What, no peer reviewed research? That "health article" reads like a paid commercial - all testimonials and no substance. Love the "it's been around for 2,000 years, so it works!" part.
What, you don't trust the Discovery Channel? Like they would do something just for ratings???
I personally have no need for goat weed since I don't have a real life.
If the Discovery Channel wants to join forces with quacks to scam money out of the gullible or desperate, it's very disturbing, though not a surprise. They used to be for teaching science to the public, not deceiving them for profit.
It's sad, isn't it?
I can't remember the last time I watched something of value on there.
hmm.. I have a new cheese idea now. Goat-weed-enhanced goat-cheese: the viagara of cheeses. We'll market it as a "hard cheese".
ok, that's it. I'm changing my major to marketing.

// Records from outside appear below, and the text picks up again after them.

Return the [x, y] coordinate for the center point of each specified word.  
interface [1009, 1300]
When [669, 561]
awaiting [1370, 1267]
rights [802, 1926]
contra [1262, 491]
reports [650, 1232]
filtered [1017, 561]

Just out of curiousity, how exactly did Discovery Channel lose its credibility?
What does/did it do?
I love the discovery channel, they have American Chopper, American Hot rod, Deadliest Catch, good ole blue collar jobs.

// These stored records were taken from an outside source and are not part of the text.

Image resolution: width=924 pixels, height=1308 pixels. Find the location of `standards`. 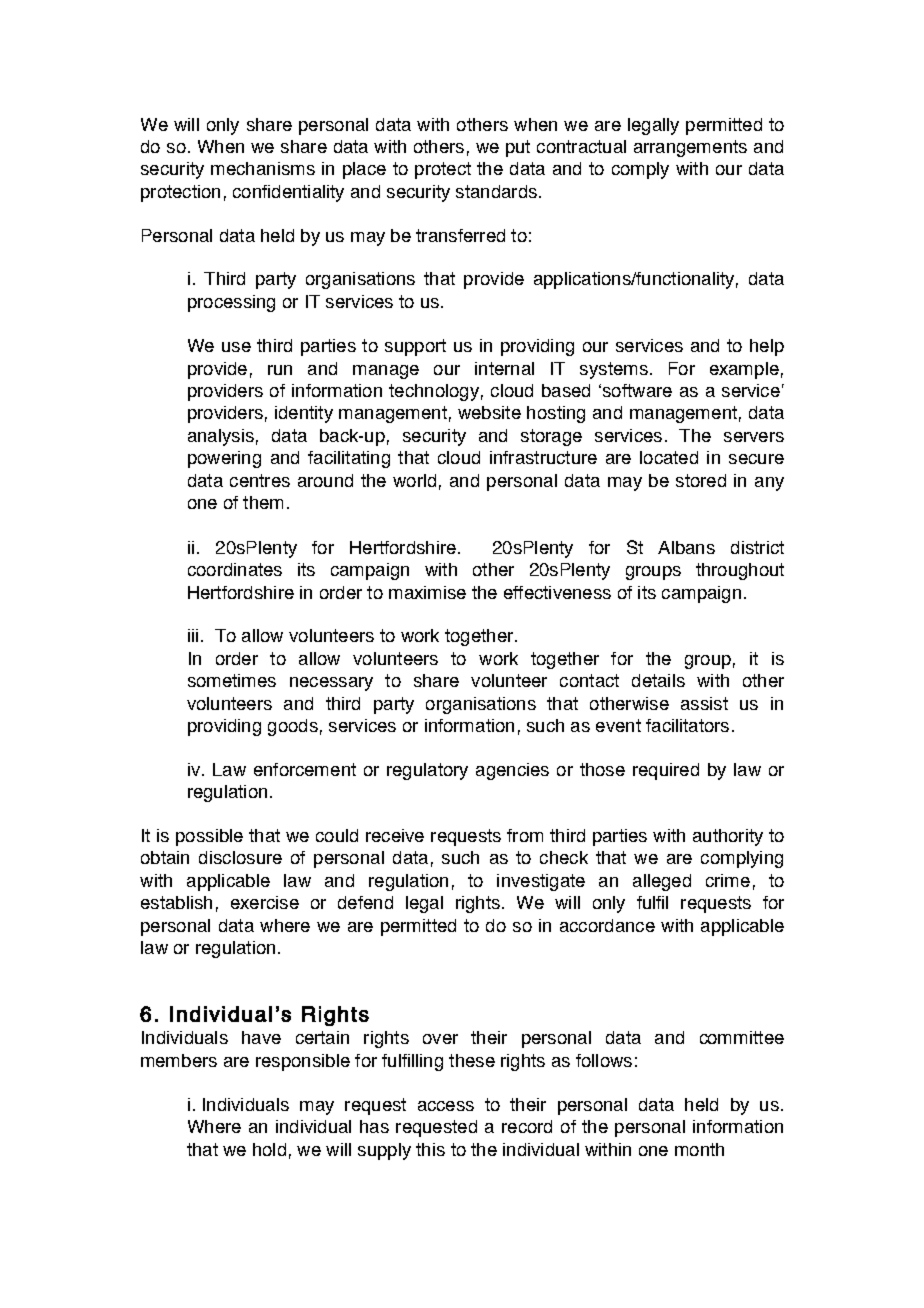

standards is located at coordinates (496, 191).
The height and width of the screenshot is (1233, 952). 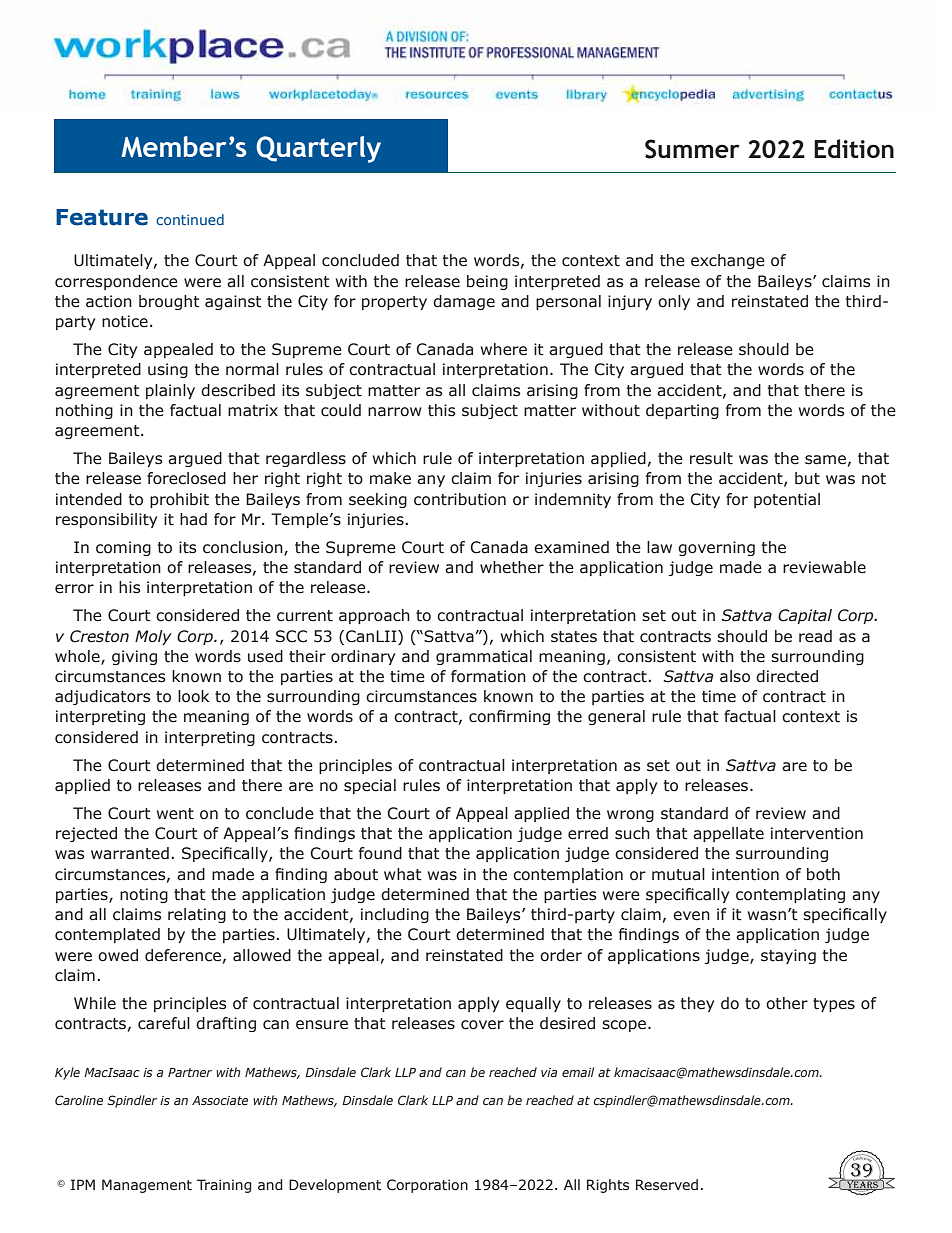 I want to click on Summer, so click(x=692, y=149).
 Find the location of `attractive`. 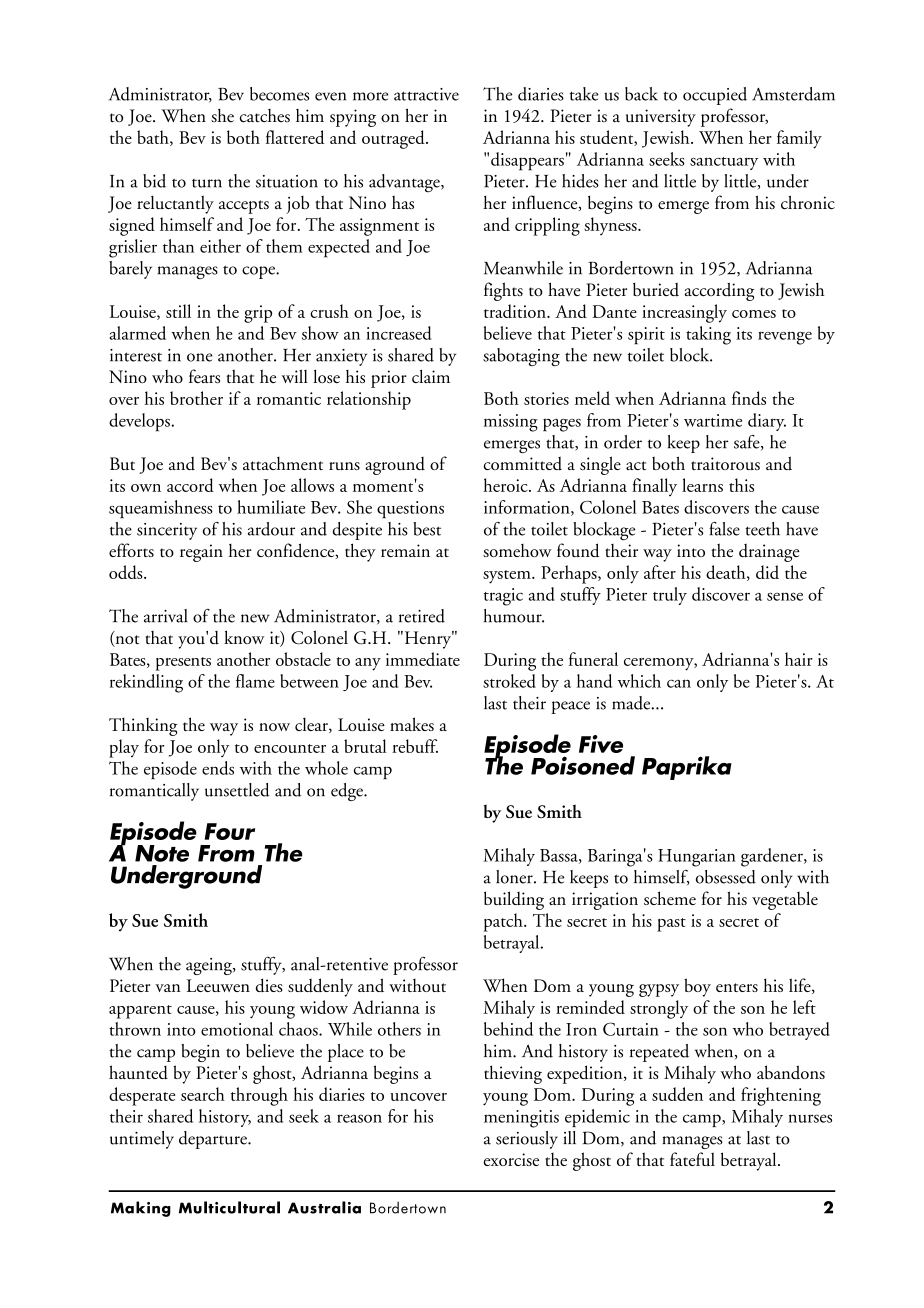

attractive is located at coordinates (426, 94).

Man, I'm turning into a redneck, huh?
:rofl: :rofl: :rofl: :rofl: :rofl:
This stuff is sold everywhere now. Incredible.
The IT guy for our department is a firm believer in "natural supplements." You should see the pile of pills he takes with his lunch every day! :yuck: Of course, none of the faculty buy into that stuff, so we all give him a hard time over it, and we've all taken our turn poking our head into the lunchroom while he's choking down all those pills to say, "Be careful of the horny goat weed!" He might not need so many supplements if they weren't the part of his diet that most resembled a vegetable.
:shy: :uhh: I've gotten hooked on Deadliest Catch. Those guys are just plain nuts. But, hey, now I can identify the difference between Oppies and Tanners. I can be a snow crab connoisseur. (I'm ashamed to admit it, but I think I keep watching in the hope that someone will fall overboard...it's horrible, and I know I don't really ever wish it to happen to anyone, but I just have this morbid fascination with the show thinking it's bound to happen and wondering if they'd actually show it if it did ).
The thing that gets me is that the Billy Goat Weed promises to make one "as horny as a billy goat". Now, I have seen horny billy goats, and I don't see any advantage in walking in circles stiff legged, while peeing on my beard.
:rofl: Especially if there aren't any nanny goats around to appreciate it. :rofl:
And yet, strangely enough, I can envision that quite clearly.
Envisioning it is easy. It's the uninvisioning that's the hard part. That's an image that will stick with you.
Too bad this didn't appear a couple of weeks ago. I could have Photoshopped one up and entered it in the 'Things that go bump in the night' contest.
Discovery Channel? What's that?
Oh, you must mean the Autoshop channel. I can see how you might make that mistake.
I don't think I'd want to eat anything, much less weed that was 2000 years old.
Why can't some clever American start a rumour that nuclear waste is an aphrodisiac, even better than Rhino horns? Then we could sell the stuff to China.